Bruce Springteen – Atlantic City
Bruce Springteen - Glory Days
Bruce Springteen - Incident on 57th Street

The wiki credits *himself* for mandolin  :Disbelief:  on "Wild Billy's Circus Story," Track#4 on "The Wild ..." but not "Incident ...," Track #6. It doesn't do track-by-track credits for "Born In The USA," just credits Steve Van Zandt for mandolin. It may well be on "Glory Days." I dunno.
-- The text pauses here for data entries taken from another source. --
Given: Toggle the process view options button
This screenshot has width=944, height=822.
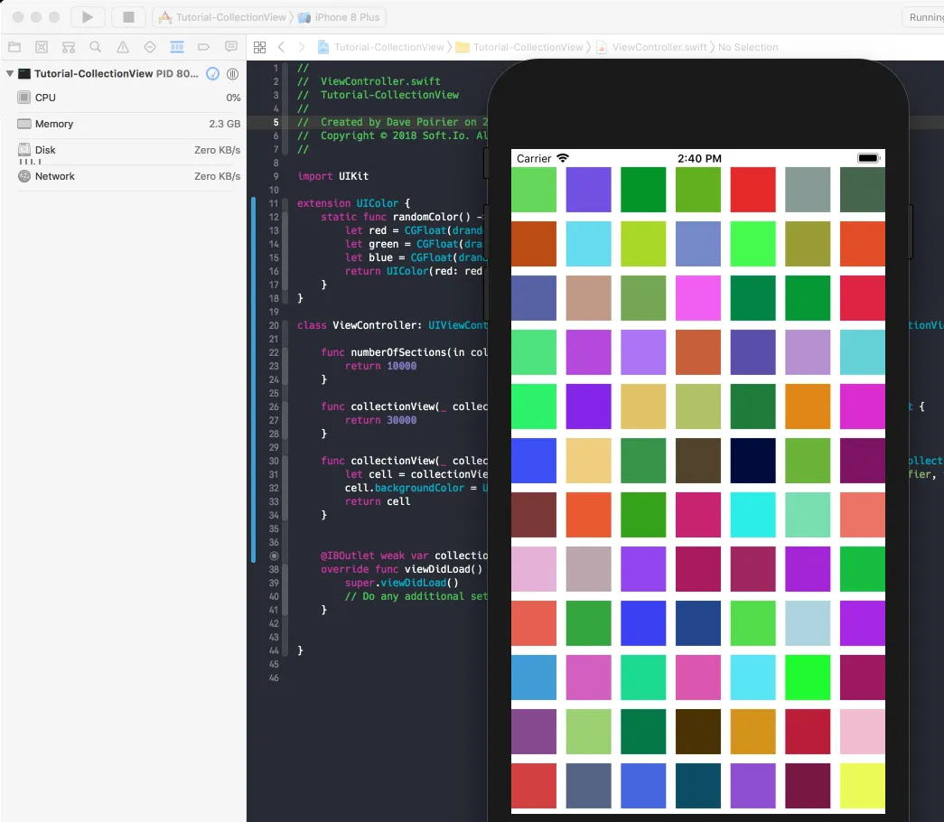Looking at the screenshot, I should [232, 74].
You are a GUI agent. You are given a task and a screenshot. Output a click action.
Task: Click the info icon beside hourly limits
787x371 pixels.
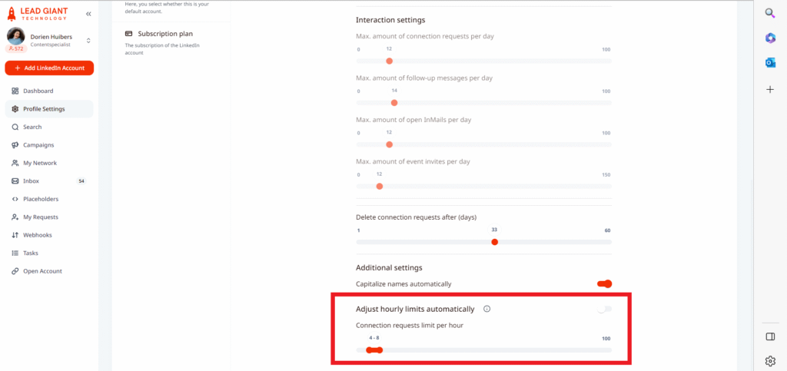(x=486, y=310)
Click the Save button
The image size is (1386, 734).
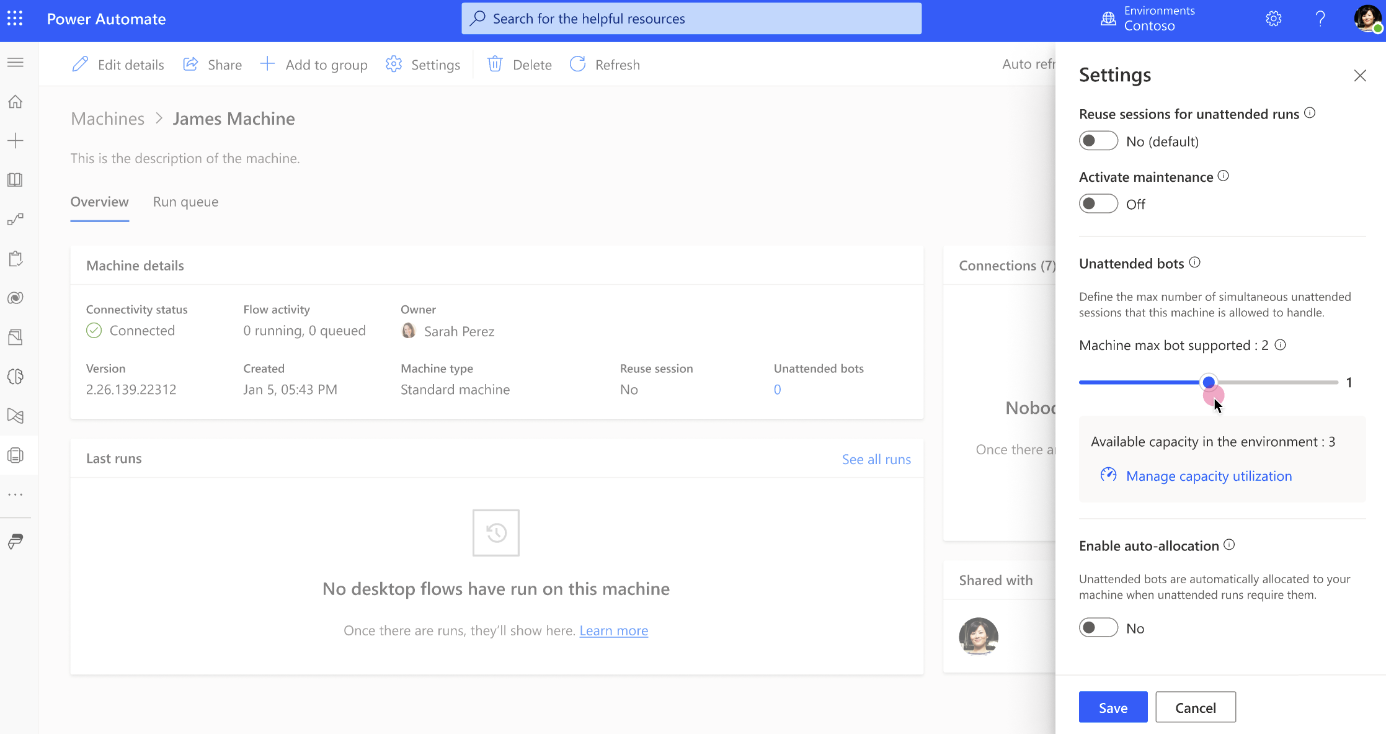point(1114,707)
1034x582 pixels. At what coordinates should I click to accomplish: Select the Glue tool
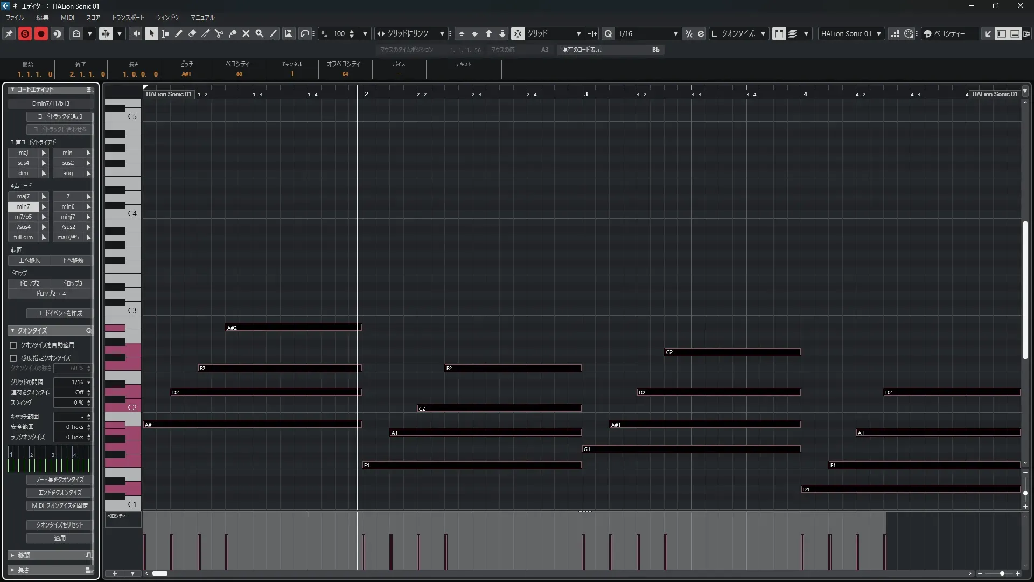233,33
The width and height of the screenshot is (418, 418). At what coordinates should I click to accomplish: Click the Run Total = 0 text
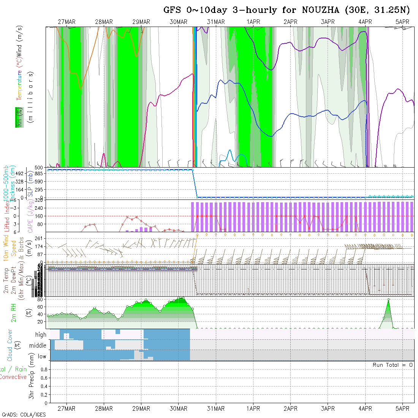tap(393, 365)
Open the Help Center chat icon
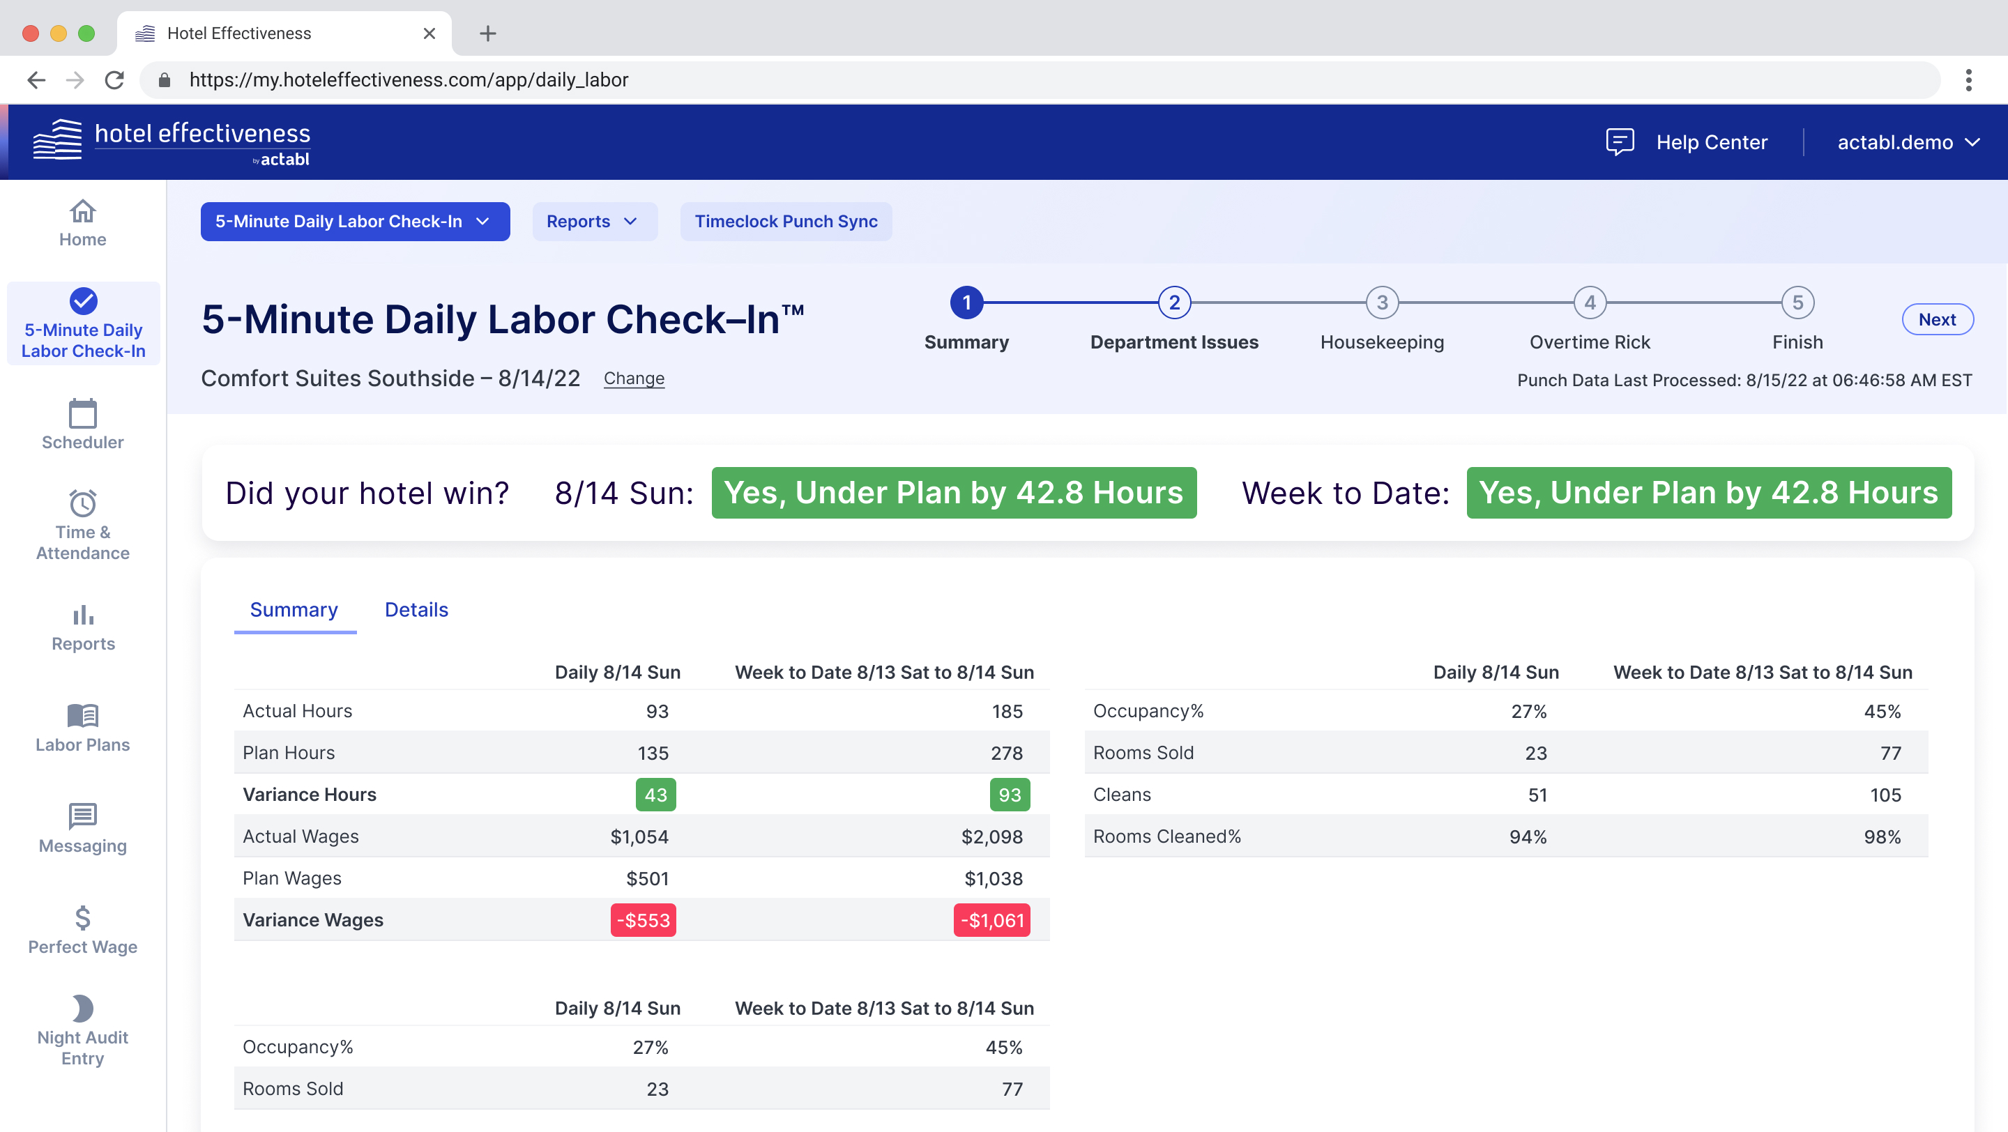The height and width of the screenshot is (1132, 2008). (1621, 141)
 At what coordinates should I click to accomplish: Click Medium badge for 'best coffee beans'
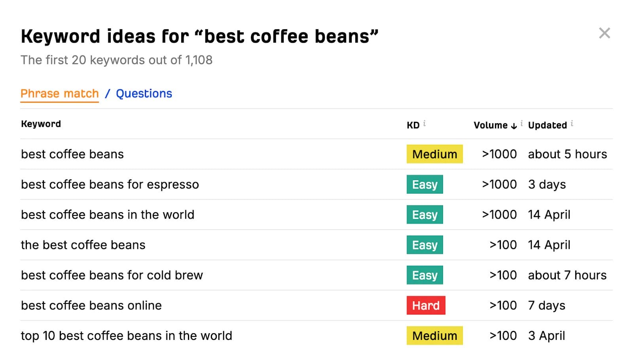point(434,154)
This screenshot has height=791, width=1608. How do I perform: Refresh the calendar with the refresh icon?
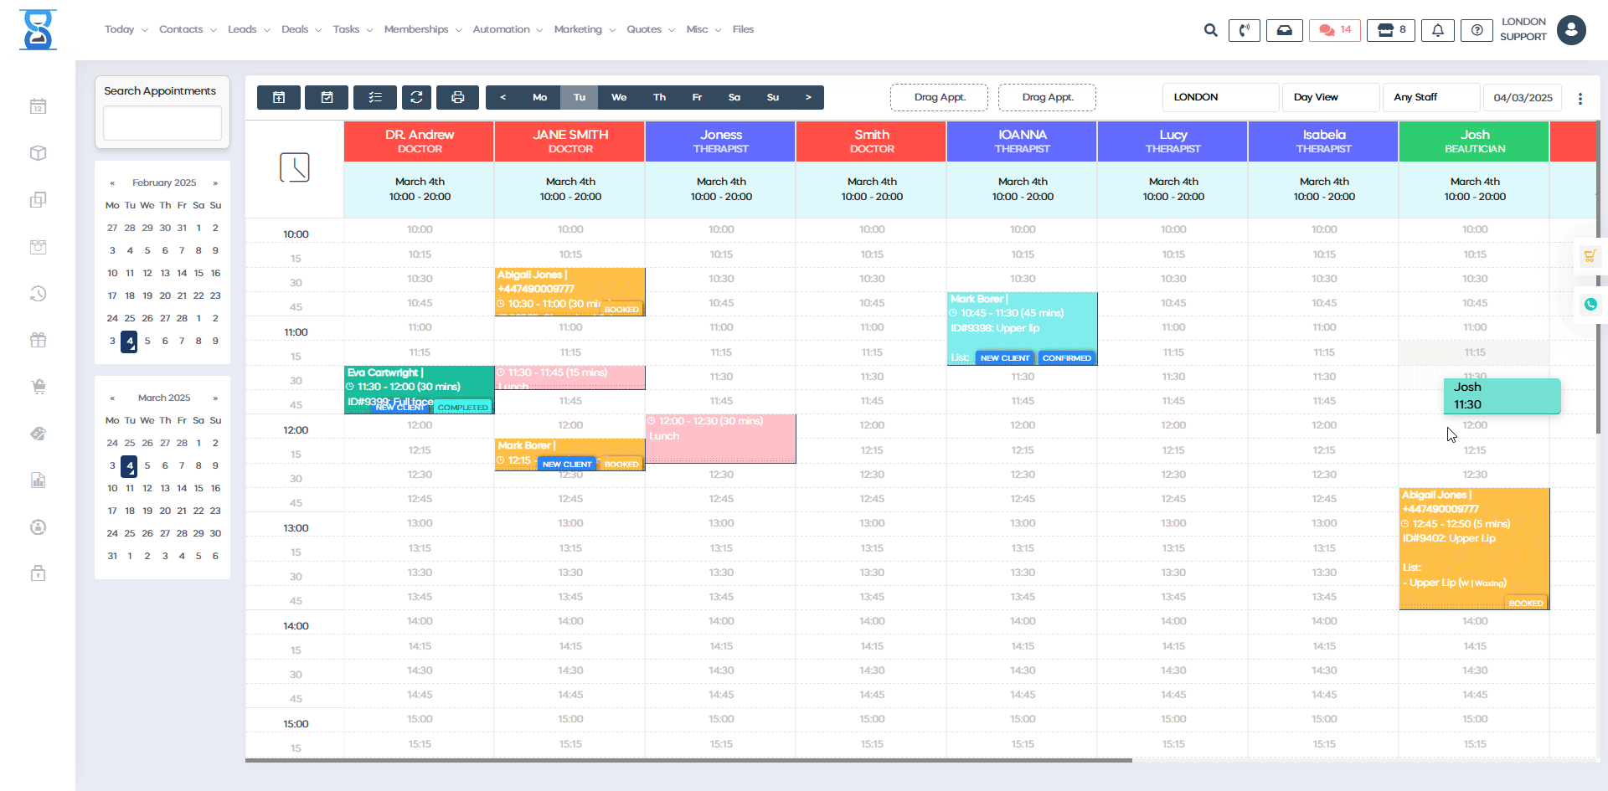click(416, 97)
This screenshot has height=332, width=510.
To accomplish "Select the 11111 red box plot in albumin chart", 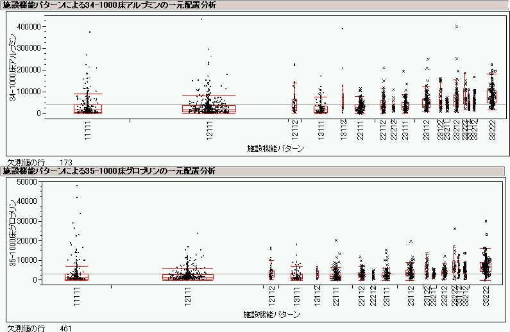I will (x=88, y=109).
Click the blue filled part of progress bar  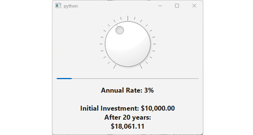point(64,78)
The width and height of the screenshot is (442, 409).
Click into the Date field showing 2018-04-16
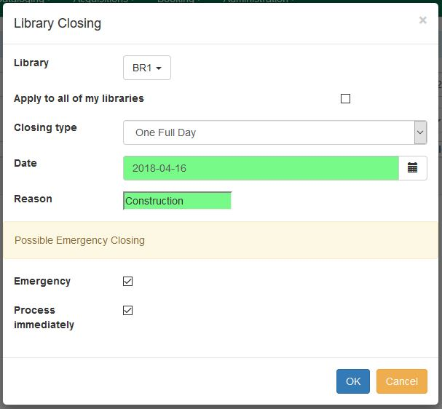click(x=261, y=168)
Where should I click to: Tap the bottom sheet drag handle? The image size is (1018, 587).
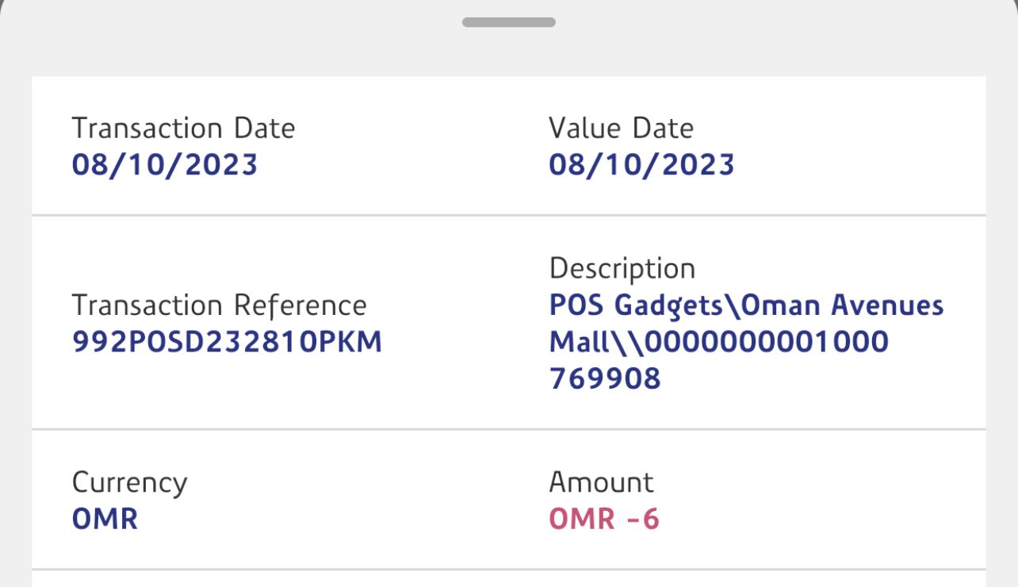508,22
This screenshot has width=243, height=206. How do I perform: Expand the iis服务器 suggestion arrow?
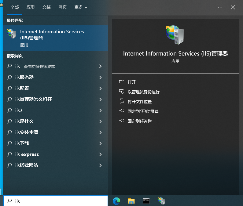coord(100,78)
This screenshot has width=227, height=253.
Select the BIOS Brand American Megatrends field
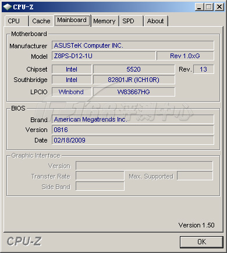pos(133,119)
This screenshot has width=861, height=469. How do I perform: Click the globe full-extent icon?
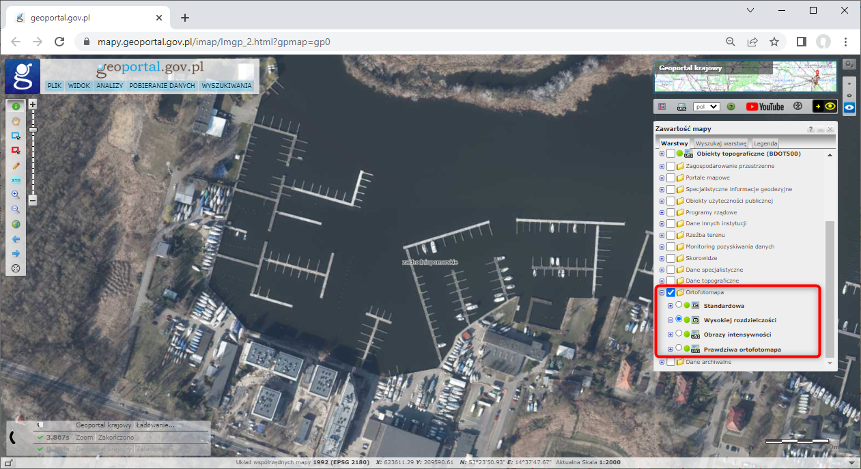[16, 225]
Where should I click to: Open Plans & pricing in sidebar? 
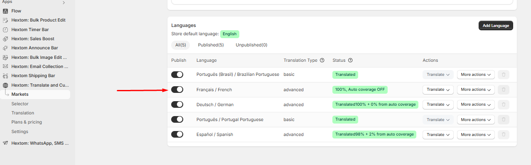click(27, 122)
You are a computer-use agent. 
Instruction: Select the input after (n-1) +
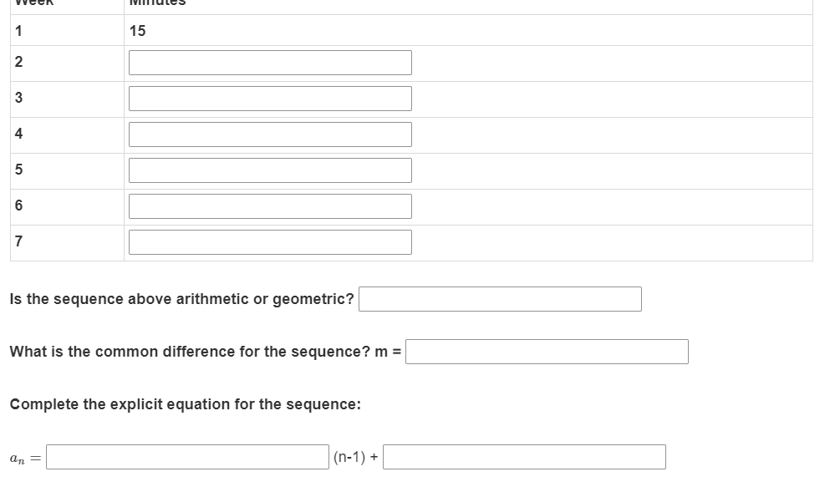(523, 456)
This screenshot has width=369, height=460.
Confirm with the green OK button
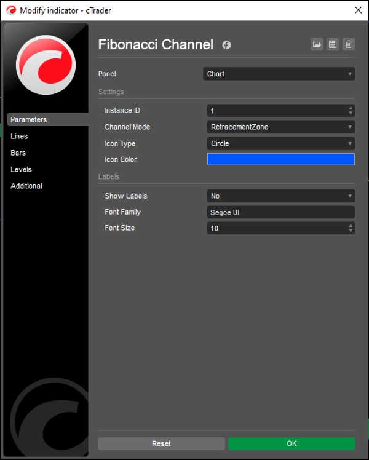[x=292, y=443]
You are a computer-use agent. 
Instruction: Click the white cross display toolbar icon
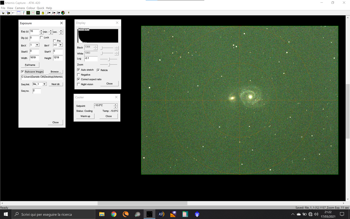(x=38, y=13)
See why I don't want to do this? Getting the story straight involves more work than one might think. And the pay scale, not so good ...  :Frown:

----------


## M19

> It's in there. I don't think that other one is, though. Not sure which artist to cite for that.  Is that a one-off collaboration? Or is that Yes?


Sorry, didn't see it.
ABWH did one album and tour. Formed after Yes' Big Generator album. Led to the conglomeration of the Union album and tour with both Guitarists, keyboardists, and drummers, Jon and Chris.

----------


## journeybear

Aha. Interesting. I loved Yes in the early years, which coincided with college for me. From "The Yes Album" to "Close To The Edge," but especially "Fragile." They began to get a bit too "out there," too long-form for me. But those albums ... I lost and/or gained a lot of brain cells listening to them under various conditions.  :Cool:  BTW, I do not see any credits for mandolin on "I’ve Seen All Good People," so that's coming off.

----------


## lowtone2

Yes, Chris Hillman, after the Byrds, founded the Desert Rose Band, kind of a bluegrass/country/rock hybrid and played mandolin and guitar. 

 I guess it's sort of relevant.

----------

journeybear

----------


## journeybear

Yeppers. Actually, rather relevant. I wasn't sure whether he played it in Manasssas,  Souther-Hillman-Furay, or DRB. Also, I see where someone has included a few Byrds songs on the list, which I'll have to check. I don't remember that being the case.

For some slightly less relevant info  :Wink:  I saw Desert Rose Band - in the same venue where I'd seen The Byrds in 1965, my first rock show.  :Cool:

----------


## M19

> Aha. Interesting. I loved Yes in the early years, which coincided with college for me. From "The Yes Album" to "Close To The Edge," but especially "Fragile." They began to get a bit too "out there," too long-form for me. But those albums ... I lost and/or gained a lot of brain cells listening to them under various conditions.  BTW, I do not see any credits for mandolin on "I’ve Seen All Good People," so that's coming off.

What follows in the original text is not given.